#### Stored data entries
╭──
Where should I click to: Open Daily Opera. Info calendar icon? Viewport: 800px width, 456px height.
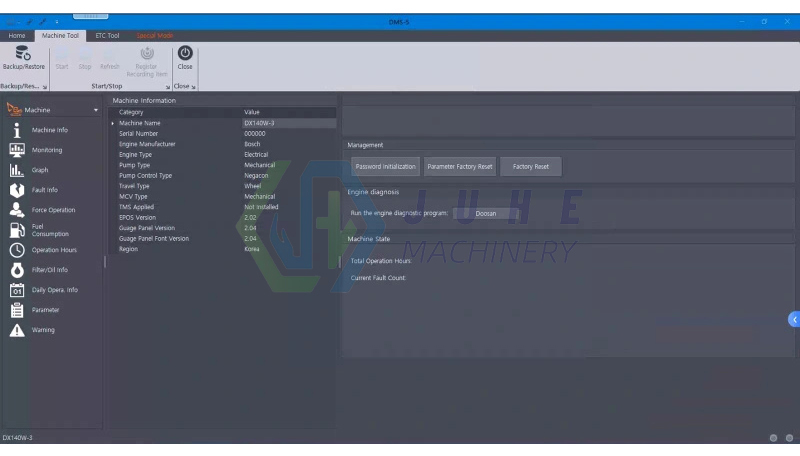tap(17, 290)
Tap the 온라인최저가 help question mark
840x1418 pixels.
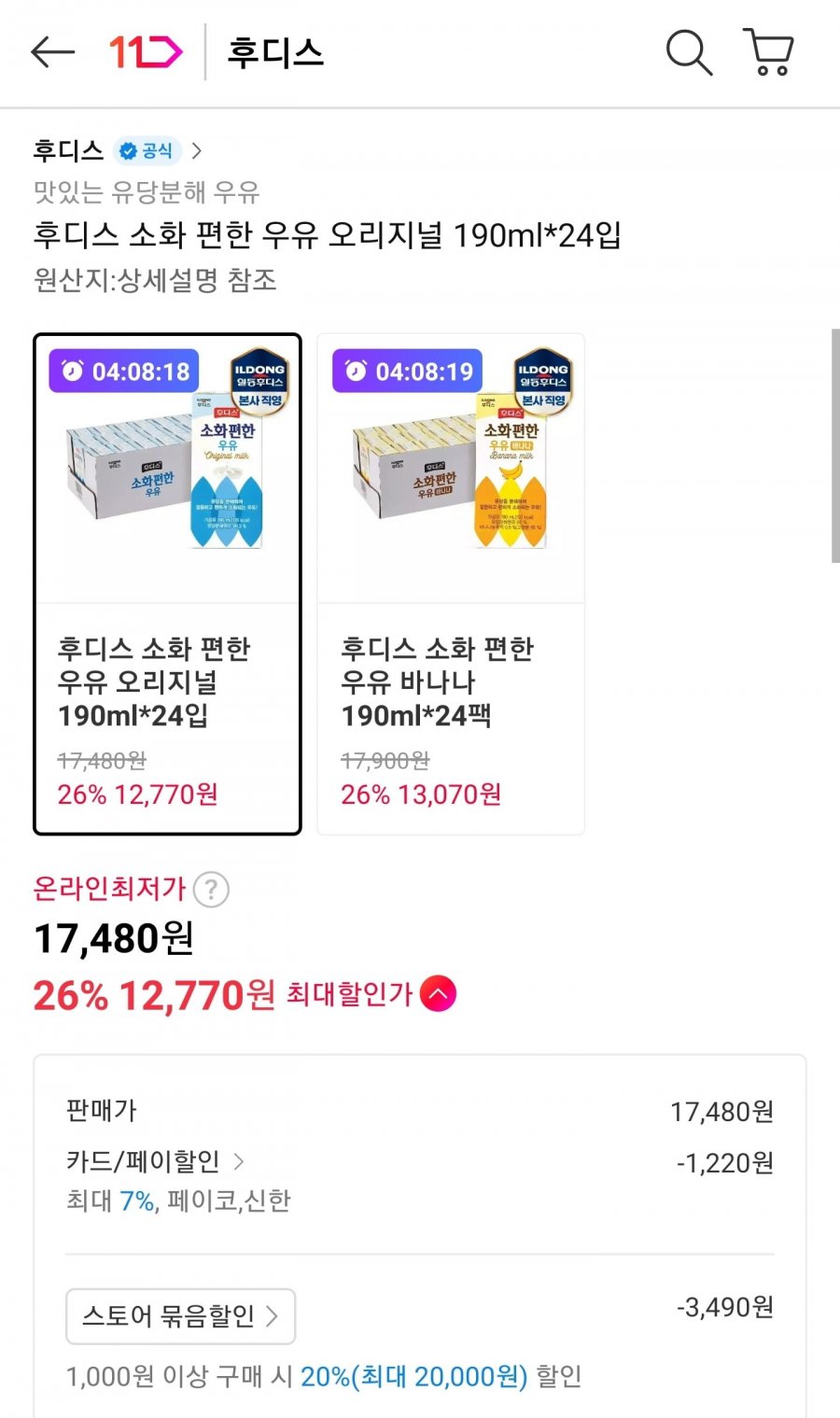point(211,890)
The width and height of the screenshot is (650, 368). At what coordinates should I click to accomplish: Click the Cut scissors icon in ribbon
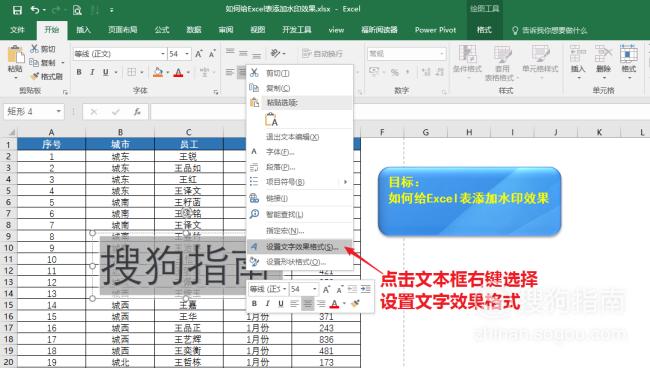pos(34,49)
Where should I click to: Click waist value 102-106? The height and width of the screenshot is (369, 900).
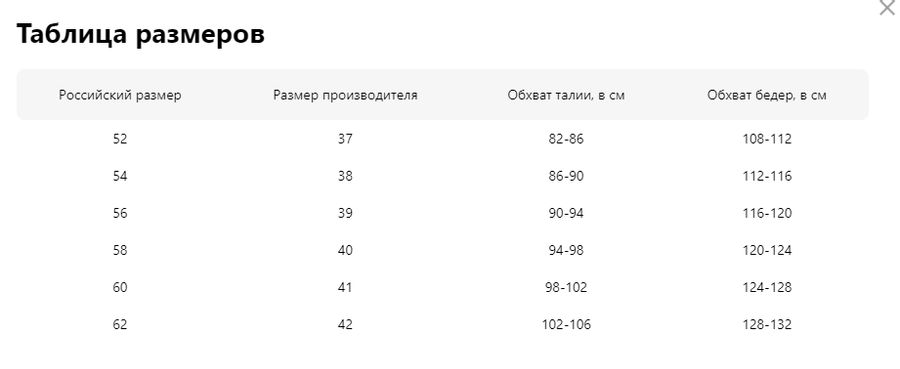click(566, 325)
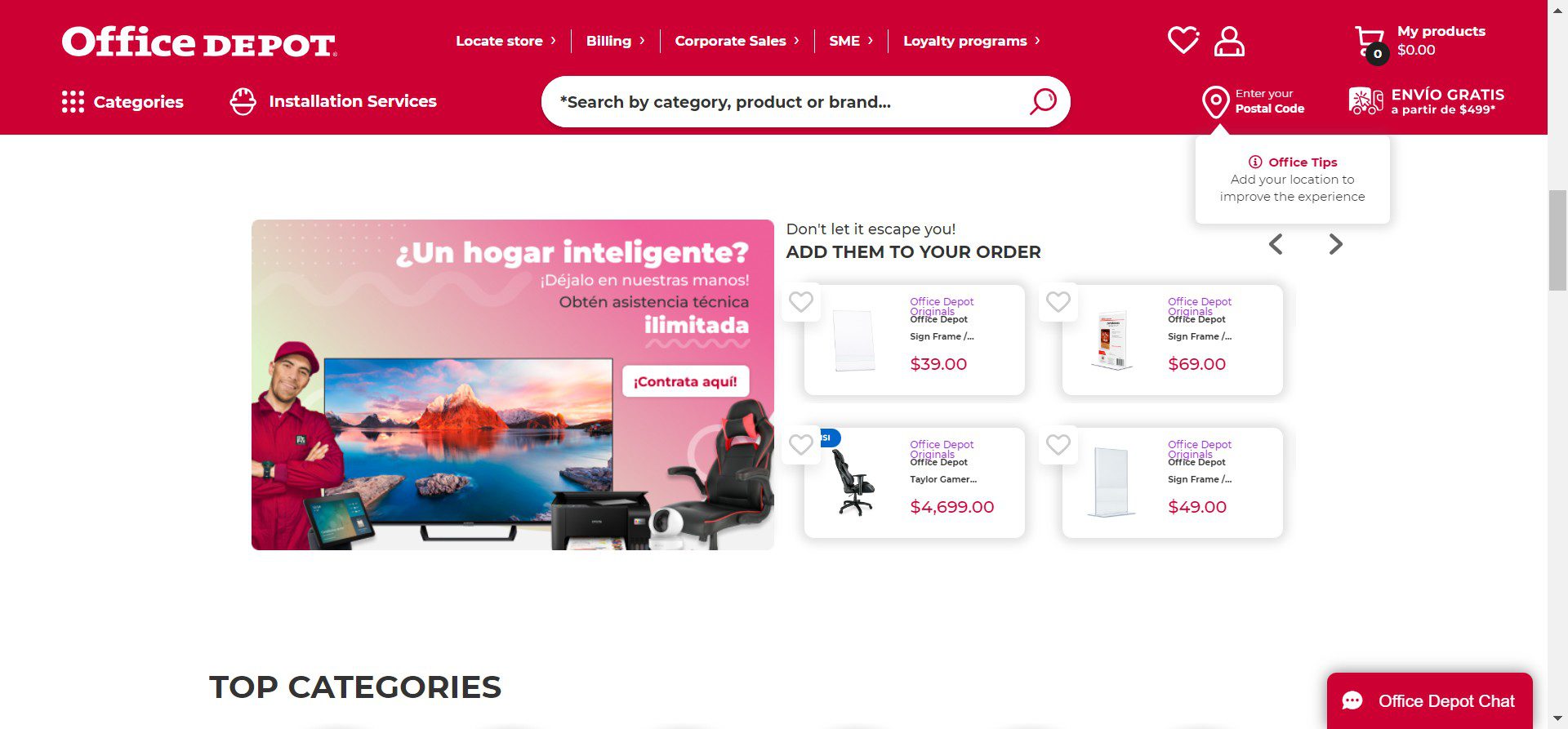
╰──
#### REQUIRED WORK
The answer is the run of lines from the one with "The width and" through the final line of the data, copied exactly, and nothing else; no pictures.

#### THE ANSWER
The width and height of the screenshot is (650, 368). At what coordinates should I click to accomplish: Click the Cut scissors icon in ribbon
pos(34,49)
Where should I click to: Click waist value 102-106? The height and width of the screenshot is (369, 900).
click(566, 325)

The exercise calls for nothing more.